We sit upright in our beds and consider how Not Schmitty might kill us. Bare hands is an option, Not Schmitty gripping our throats, squeezing. Or the ropes we used to tether him to the decline weight bench wound around our necks until our heads practically pop off our bodies. That’s a possibility. Not Schmitty could knock on our doors, and when we answer, he could bring a twenty-five-pound barbell down on our heads. He could get one of the large butcher’s knives from the kitchen and he could slip up behind us and ram the blade between our ribs into an organ like the spleen that will let loose our blood inside our bodies until there is not enough blood left for our hearts to continue pumping. We have one sleepless night, then another. When the boiler kicks in we listen for the clanks and clangs in the radiators and wonder if there is a rhythm to them, if Not Schmitty is tapping out a message of our dooms. We stop thinking about Not Schmitty so we can think more about ourselves, our vulnerable selves.

Eventually, life has to go on. We emerge from our rooms, blinking, seeing everything as it was, and we wonder if maybe it was a dream, if maybe we never decided to waterboard Schmitty, and therefore there is no Not Schmitty still tied to the decline bench in the weight/boiler room.

We do not go to look for ourselves, no. We put up plastic sheeting in front of the stairwell, and a sign warning of asbestos.
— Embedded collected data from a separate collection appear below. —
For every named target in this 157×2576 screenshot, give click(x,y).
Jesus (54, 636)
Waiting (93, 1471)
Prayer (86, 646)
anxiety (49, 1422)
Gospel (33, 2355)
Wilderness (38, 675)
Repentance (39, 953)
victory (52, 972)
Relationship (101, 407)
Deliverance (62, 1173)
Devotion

We do not go to look because it is easier to move forward rather than to examine the past, if indeed the past even happened. We miss Schmitty for sure, but Schmitty remains in our hearts, so it is not like Schmitty is entirely gone. Remember that time Schmitty bet us he could gain twenty pounds in a day and he ate and ate and ate, spaghetti and stir-fry and chocolate pudding, and he actually did it, and we said, How about that fucking Schmitty?

Of course we remember.

But we move on. We go to class. We party. We go to more class. We wear shirts with the collars popped and boat shoes even though we don’t have boats, yet. We party. We graduate. We party. We get jobs. We start lives in apartments. We go to work. We participate in March Madness pools. We meet girls, whom we know enough to call women to their faces. We fall in love. We deny falling in love because being in love is kind of gay, even if it’s with a girl (woman). We know we are in love because when we say disgusting things about our girlfriends to our brothers, we feel regret. We go to work. We save money for a ring. We go to work. We propose. We have weddings at which we deny crying during the ceremony, after which we get shitty via open bars.

We have families. We buy homes. We buy homes and have families of tiny, vulnerable children who grow into small, vulnerable children, and then slightly less small, but still vulnerable children. With the children, we fear Not Schmitty is everywhere, for example driving the car in front of us, waiting for an opportunity to stop short, causing us to rear-end him, which will launch our small, vulnerable children in their improperly secured car seats through the windshield.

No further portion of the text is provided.